■ Stated problem: Count the rows below that contain the string "column", where case counts, and reply with only that number.
◇ ◇ ◇ ◇ ◇
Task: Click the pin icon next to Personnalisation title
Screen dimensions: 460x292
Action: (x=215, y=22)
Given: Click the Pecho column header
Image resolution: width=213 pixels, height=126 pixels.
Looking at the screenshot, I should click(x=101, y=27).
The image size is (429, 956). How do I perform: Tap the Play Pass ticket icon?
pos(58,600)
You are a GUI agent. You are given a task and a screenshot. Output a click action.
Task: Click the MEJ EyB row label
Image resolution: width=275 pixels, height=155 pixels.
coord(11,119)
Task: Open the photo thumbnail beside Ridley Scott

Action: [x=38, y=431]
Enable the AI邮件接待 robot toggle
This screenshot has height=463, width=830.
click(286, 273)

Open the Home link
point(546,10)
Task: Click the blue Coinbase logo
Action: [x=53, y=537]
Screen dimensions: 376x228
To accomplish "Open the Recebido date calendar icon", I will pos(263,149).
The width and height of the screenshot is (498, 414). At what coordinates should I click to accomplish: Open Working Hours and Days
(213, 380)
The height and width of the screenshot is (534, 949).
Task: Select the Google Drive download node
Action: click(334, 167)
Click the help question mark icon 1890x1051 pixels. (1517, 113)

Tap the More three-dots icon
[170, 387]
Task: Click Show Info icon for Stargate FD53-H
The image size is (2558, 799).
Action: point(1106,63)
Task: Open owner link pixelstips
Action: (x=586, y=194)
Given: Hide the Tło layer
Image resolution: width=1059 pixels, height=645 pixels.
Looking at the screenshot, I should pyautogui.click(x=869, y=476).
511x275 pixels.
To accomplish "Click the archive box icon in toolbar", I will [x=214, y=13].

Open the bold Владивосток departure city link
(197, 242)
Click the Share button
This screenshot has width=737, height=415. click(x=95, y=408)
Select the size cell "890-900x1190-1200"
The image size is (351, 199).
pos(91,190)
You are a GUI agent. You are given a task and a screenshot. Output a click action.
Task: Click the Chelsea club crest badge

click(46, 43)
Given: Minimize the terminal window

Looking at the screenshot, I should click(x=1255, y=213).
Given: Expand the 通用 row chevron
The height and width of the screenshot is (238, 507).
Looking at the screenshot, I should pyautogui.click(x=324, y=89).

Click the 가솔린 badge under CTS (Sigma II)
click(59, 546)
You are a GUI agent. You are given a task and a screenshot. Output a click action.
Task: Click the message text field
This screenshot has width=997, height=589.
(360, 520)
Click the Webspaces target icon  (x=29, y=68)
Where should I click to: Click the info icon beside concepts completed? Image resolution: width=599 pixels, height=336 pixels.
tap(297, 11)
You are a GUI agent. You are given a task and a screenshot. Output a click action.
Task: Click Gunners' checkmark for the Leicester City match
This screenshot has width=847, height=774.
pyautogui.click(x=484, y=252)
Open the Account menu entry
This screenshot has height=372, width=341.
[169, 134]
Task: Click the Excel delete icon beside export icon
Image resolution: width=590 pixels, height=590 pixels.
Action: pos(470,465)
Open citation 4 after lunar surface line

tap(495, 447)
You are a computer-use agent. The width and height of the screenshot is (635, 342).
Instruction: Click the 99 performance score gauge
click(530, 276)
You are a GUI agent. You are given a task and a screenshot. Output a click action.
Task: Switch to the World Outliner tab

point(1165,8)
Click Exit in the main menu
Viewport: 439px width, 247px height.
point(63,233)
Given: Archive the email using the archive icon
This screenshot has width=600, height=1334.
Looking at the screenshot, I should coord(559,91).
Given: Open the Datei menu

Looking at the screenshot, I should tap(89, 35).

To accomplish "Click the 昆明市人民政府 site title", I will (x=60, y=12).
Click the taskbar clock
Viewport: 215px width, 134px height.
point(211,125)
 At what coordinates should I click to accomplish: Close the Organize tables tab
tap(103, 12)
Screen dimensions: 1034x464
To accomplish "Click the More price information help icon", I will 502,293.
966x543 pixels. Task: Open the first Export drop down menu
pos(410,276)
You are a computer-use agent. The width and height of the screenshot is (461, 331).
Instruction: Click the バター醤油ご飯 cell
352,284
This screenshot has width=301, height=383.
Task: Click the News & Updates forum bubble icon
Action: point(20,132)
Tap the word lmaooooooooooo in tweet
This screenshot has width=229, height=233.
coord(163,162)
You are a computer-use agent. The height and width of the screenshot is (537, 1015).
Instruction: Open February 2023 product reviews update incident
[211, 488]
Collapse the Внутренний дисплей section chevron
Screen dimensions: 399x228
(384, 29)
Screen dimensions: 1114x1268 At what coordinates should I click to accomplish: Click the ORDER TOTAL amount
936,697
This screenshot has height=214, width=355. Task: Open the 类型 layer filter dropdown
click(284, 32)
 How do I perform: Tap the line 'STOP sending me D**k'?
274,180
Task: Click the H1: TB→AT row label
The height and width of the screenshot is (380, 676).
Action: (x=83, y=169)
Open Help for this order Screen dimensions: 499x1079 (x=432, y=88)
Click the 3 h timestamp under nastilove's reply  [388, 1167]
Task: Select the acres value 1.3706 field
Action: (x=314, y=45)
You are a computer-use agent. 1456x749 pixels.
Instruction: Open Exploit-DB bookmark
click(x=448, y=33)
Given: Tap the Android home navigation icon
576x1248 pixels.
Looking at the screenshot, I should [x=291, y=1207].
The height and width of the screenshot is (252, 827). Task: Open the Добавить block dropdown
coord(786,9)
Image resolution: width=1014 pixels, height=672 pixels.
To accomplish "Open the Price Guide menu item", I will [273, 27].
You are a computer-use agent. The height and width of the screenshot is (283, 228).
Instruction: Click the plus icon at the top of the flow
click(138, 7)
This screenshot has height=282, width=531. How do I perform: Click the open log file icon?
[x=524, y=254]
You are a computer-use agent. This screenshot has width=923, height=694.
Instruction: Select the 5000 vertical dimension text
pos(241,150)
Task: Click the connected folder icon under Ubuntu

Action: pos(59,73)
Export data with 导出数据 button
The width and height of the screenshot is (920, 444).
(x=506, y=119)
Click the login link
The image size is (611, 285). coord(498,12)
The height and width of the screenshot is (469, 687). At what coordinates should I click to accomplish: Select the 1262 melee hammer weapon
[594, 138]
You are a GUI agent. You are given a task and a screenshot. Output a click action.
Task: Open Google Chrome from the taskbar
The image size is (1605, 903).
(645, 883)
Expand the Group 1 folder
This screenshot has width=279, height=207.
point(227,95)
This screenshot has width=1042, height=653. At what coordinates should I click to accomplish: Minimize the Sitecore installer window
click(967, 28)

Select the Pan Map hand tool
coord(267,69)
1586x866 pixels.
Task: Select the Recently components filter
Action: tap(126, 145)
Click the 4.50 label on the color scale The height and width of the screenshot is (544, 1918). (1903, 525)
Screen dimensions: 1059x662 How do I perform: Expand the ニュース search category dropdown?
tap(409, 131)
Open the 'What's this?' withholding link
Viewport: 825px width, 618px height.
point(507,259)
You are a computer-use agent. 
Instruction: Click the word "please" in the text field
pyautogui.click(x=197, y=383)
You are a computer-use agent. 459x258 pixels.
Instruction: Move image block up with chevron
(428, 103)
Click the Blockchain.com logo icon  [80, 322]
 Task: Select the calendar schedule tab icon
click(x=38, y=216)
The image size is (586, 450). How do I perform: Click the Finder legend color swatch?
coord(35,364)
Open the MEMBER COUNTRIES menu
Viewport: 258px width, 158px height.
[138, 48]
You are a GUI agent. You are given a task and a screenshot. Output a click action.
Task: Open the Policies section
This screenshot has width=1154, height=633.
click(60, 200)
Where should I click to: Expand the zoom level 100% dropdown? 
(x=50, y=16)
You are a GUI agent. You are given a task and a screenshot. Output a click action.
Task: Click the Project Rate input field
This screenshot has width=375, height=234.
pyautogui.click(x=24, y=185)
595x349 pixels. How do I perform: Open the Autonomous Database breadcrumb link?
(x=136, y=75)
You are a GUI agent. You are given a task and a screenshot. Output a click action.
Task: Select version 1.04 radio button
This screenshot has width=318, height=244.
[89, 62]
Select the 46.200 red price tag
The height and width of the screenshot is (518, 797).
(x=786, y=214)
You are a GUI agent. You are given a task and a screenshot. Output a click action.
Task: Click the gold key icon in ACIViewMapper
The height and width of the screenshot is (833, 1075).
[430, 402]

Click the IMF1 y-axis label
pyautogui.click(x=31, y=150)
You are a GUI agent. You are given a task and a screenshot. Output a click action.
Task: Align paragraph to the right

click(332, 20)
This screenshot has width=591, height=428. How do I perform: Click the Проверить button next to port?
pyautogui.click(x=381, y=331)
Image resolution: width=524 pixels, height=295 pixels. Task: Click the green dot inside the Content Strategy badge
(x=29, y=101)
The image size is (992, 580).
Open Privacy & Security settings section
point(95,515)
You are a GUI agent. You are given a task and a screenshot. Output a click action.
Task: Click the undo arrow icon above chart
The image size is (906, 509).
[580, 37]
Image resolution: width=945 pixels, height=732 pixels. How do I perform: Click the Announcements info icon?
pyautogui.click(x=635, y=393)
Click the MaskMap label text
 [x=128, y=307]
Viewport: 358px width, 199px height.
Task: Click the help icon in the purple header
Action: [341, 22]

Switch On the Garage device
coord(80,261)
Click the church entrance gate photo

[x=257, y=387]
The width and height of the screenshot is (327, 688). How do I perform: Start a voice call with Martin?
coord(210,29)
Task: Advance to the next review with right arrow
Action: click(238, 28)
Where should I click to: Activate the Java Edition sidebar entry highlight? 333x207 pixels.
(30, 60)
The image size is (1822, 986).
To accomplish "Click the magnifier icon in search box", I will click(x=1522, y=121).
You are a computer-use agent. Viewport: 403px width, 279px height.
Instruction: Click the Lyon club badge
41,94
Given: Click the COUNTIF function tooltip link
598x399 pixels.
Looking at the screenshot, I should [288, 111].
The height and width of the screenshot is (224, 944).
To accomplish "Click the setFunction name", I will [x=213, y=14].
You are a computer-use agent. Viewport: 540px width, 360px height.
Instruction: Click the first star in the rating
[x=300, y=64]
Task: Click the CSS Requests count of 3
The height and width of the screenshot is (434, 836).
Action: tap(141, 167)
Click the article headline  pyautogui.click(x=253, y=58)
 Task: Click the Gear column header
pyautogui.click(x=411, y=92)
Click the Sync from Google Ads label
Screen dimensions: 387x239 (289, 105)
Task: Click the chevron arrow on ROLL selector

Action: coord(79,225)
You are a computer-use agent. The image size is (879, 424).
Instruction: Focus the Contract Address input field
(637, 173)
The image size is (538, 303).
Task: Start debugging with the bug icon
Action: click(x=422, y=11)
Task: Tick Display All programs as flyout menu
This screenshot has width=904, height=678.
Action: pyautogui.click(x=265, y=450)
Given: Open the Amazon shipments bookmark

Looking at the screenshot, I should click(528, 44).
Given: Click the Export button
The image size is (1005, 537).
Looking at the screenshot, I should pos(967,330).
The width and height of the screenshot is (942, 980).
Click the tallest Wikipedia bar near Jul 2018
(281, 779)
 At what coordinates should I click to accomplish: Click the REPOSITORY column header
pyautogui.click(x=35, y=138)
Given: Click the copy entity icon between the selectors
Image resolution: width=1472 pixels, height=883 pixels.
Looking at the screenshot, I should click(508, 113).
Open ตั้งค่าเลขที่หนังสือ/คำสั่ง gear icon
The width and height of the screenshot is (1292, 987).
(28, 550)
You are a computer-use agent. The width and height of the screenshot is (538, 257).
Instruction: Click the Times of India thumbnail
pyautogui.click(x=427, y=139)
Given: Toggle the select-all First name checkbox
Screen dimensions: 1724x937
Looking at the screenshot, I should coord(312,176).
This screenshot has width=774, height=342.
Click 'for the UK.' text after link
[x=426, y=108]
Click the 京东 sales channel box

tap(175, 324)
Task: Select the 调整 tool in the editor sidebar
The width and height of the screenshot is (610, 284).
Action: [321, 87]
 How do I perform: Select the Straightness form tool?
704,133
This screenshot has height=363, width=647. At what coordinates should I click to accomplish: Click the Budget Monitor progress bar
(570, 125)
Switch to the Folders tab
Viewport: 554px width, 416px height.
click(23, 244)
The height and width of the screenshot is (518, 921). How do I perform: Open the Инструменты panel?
◇ ◇ ◇ ◇ ◇
■ Answer to this task: 3